France : Des victimes dénoncent des violences sexuelles policières : “un cauchemar” devenu système (Médias)
– Des femmes accusent certains policiers et gendarmes de violences sexuelles, dénonçant une impunité persistante.

Ile-de-France
AA / Paris / Ümit Dönmez
Une série de témoignages publiés par Libération et issus d'une enquête conjointe avec le média Disclose révèle l’ampleur d’un phénomène alarmant : des violences sexuelles commises par des membres des forces de l’ordre sur des femmes vulnérables, souvent venues chercher protection dans les commissariats.
Par voie d'un long article d'investigation publié ce mardi, Libération donne la parole à plusieurs femmes victimes d'agissements d'agents de police ou de gendarmerie, allant du harcèlement sexuel au viol aggravé. Ces actes sont souvent commis dans un contexte de domination, à l’abri de tout regard, et exploitant la vulnérabilité sociale, psychologique ou linguistique des victimes.
L’affaire de Joanna N., relatée dès l’introduction de l’enquête « #MeToo Police », illustre cette mécanique. Après avoir porté plainte pour viol, la jeune femme a reçu des messages à caractère sexuel d’un policier ayant détourné ses données personnelles. « C’est comme si j’avais été violée une deuxième fois », déclare-t-elle à l’IGPN, selon Libération.

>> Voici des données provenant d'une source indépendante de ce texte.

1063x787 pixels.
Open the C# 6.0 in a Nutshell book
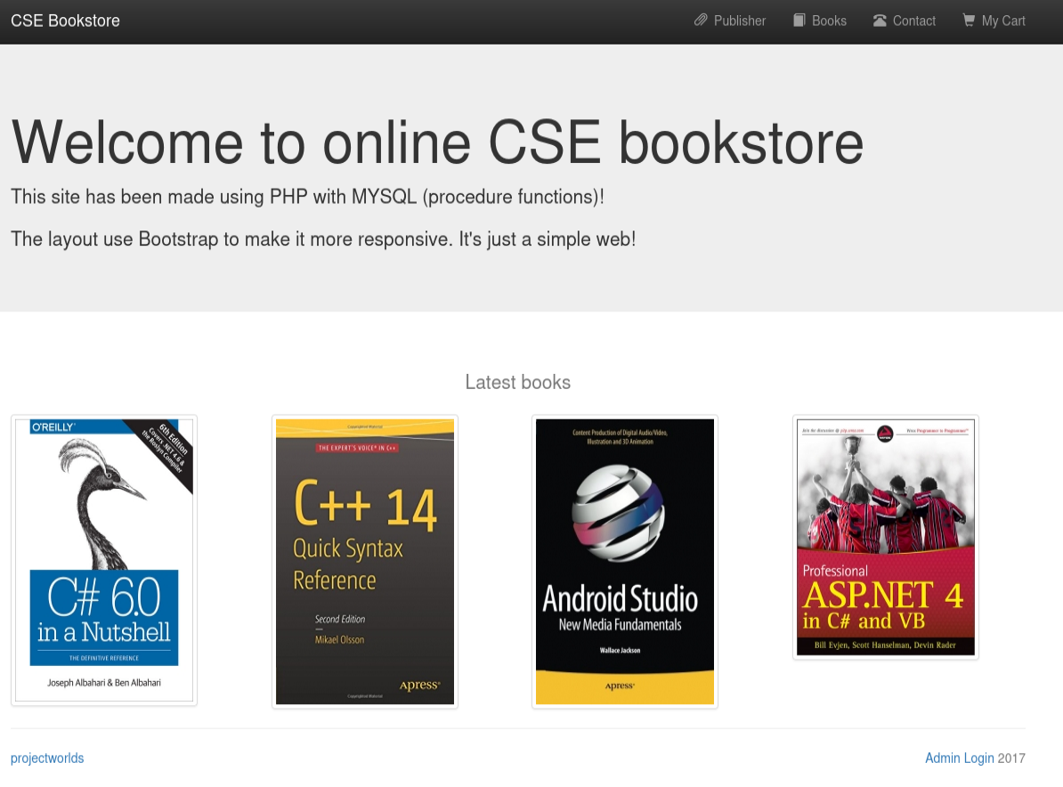(104, 560)
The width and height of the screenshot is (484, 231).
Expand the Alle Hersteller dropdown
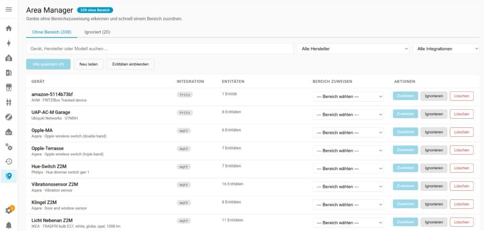(353, 49)
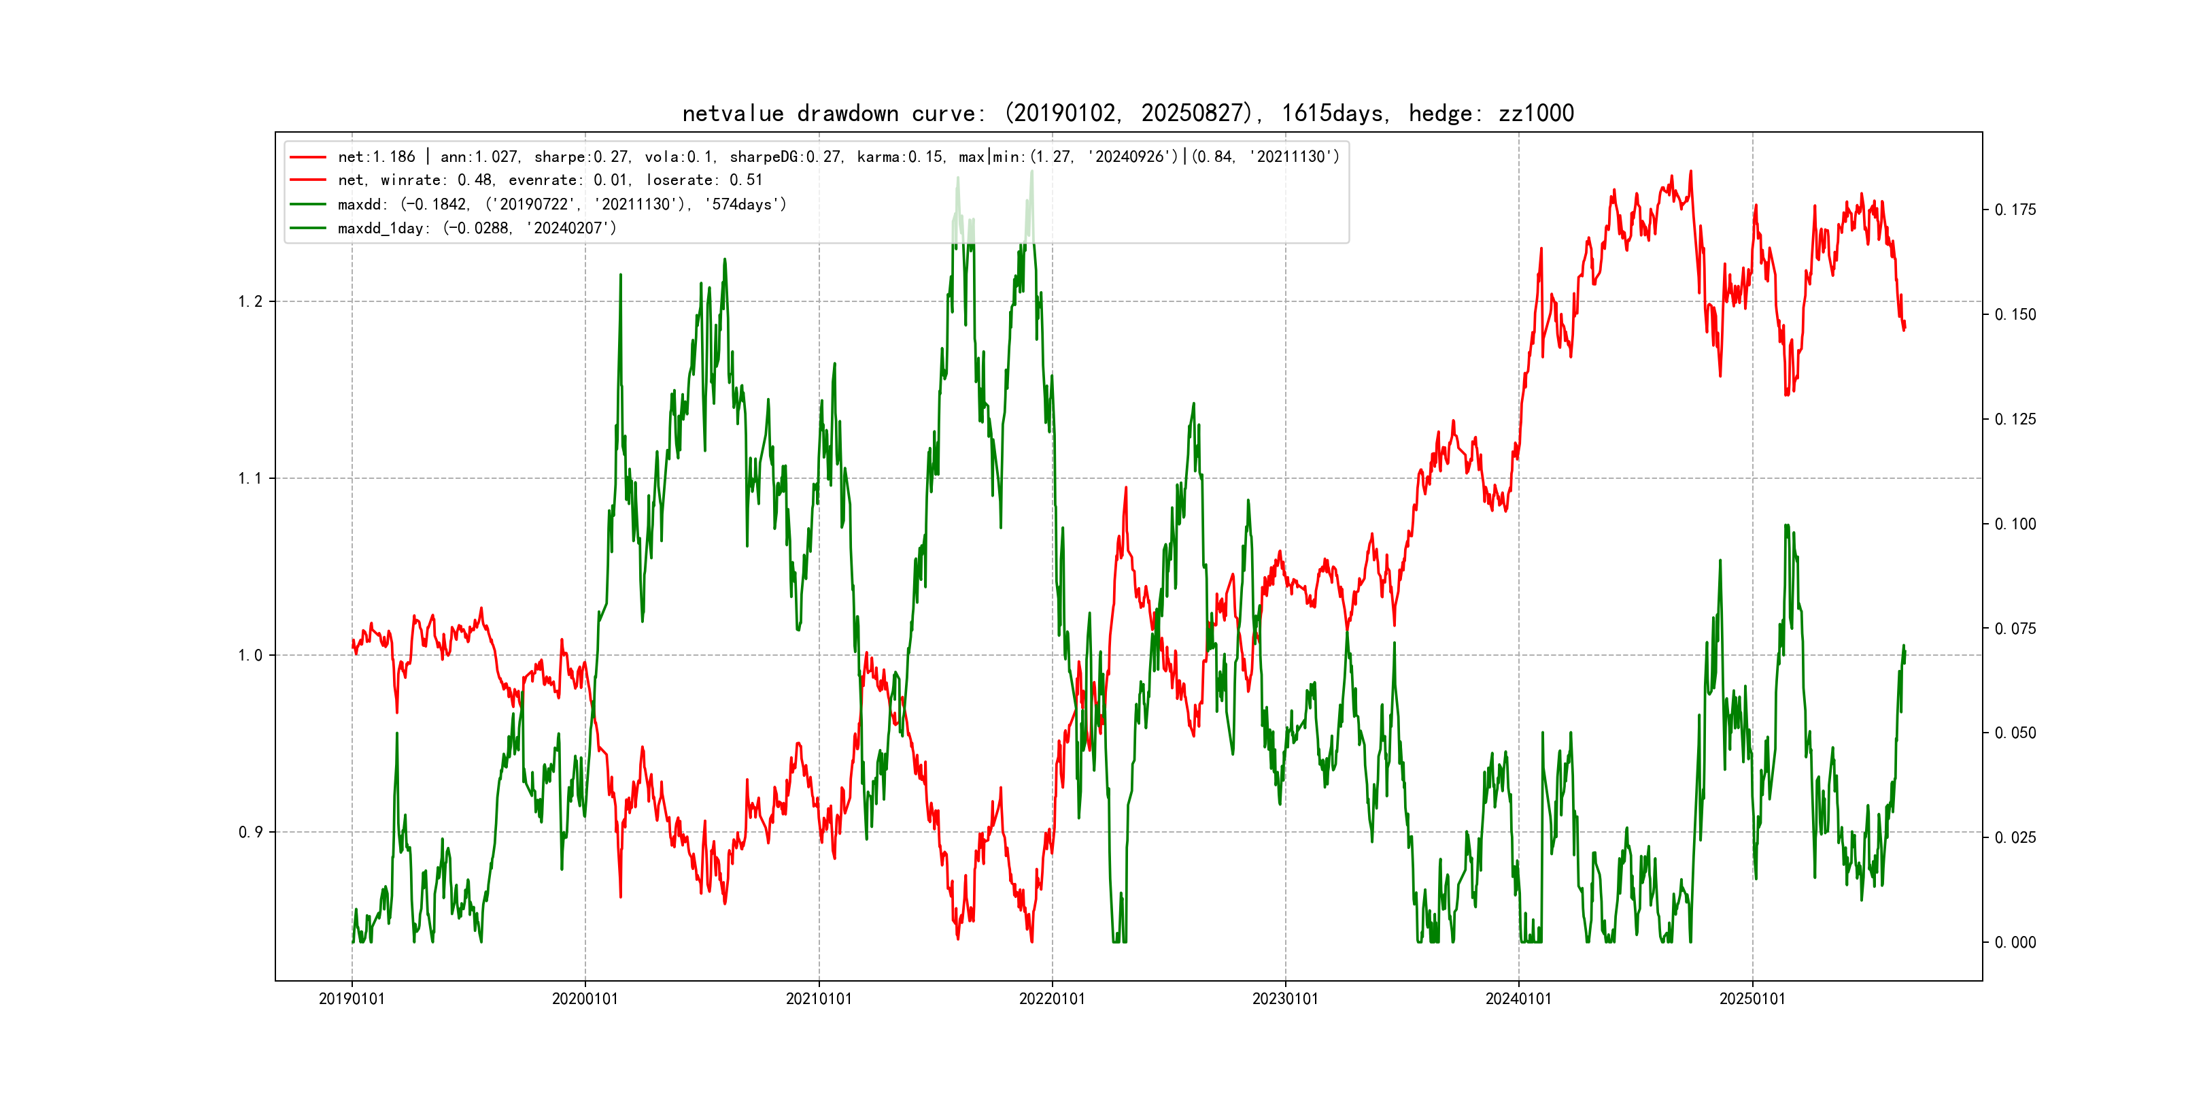Screen dimensions: 2203x1102
Task: Click the net winrate legend text
Action: click(550, 181)
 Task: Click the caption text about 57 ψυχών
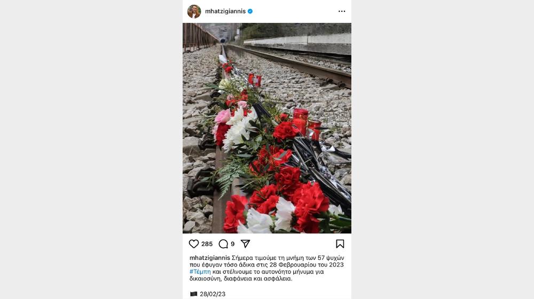coord(267,268)
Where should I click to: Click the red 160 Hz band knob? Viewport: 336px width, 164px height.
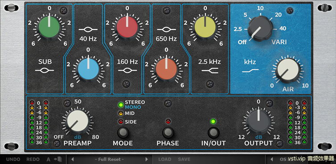coord(127,27)
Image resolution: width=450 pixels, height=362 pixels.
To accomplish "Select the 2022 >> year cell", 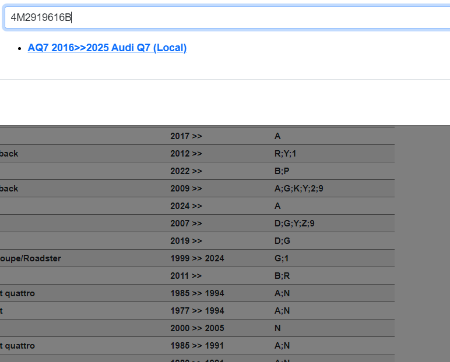I will coord(186,171).
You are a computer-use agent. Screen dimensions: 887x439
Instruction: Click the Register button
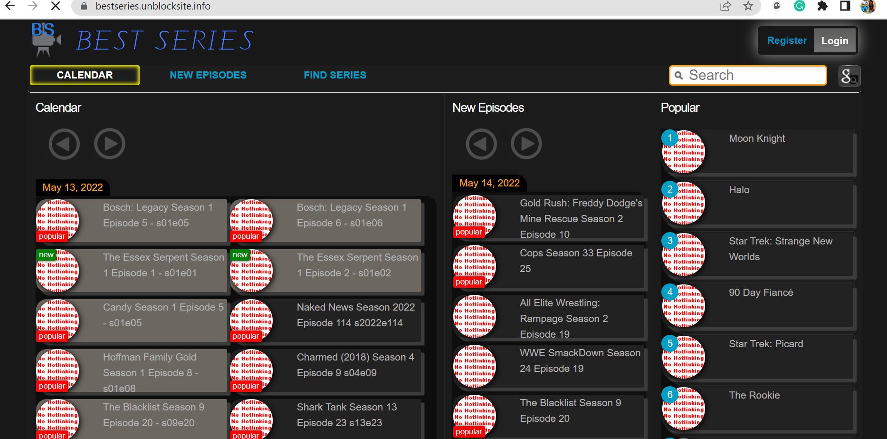(x=787, y=41)
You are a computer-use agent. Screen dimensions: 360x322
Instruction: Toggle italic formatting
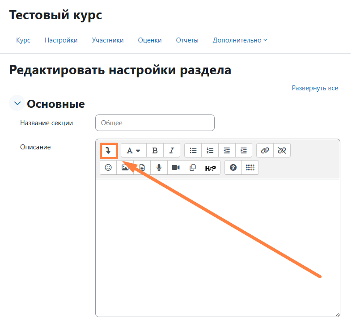(x=171, y=151)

Le journal détaille plusieurs cas similaires : Taous, une femme autiste harcelée par un commandant de Seine-Saint-Denis ; Valentina, une mère kosovare agressée sexuellement lors d’une intervention à son domicile ; ou encore Angélique, détenue au tribunal de Toulon, violée par un policier en 2018, et qui a vu ses souffrances minimisées par la solidarité hiérarchique dont bénéficiait son agresseur.
Disclose recense 429 cas de violences sexuelles imputables à des membres des forces de l’ordre depuis 2012. Parmi ces victimes, 132 étaient soit plaignantes soit mises en cause dans des affaires. Selon Libération, une majorité de ces femmes étaient venues chercher protection pour des violences conjugales ou intrafamiliales.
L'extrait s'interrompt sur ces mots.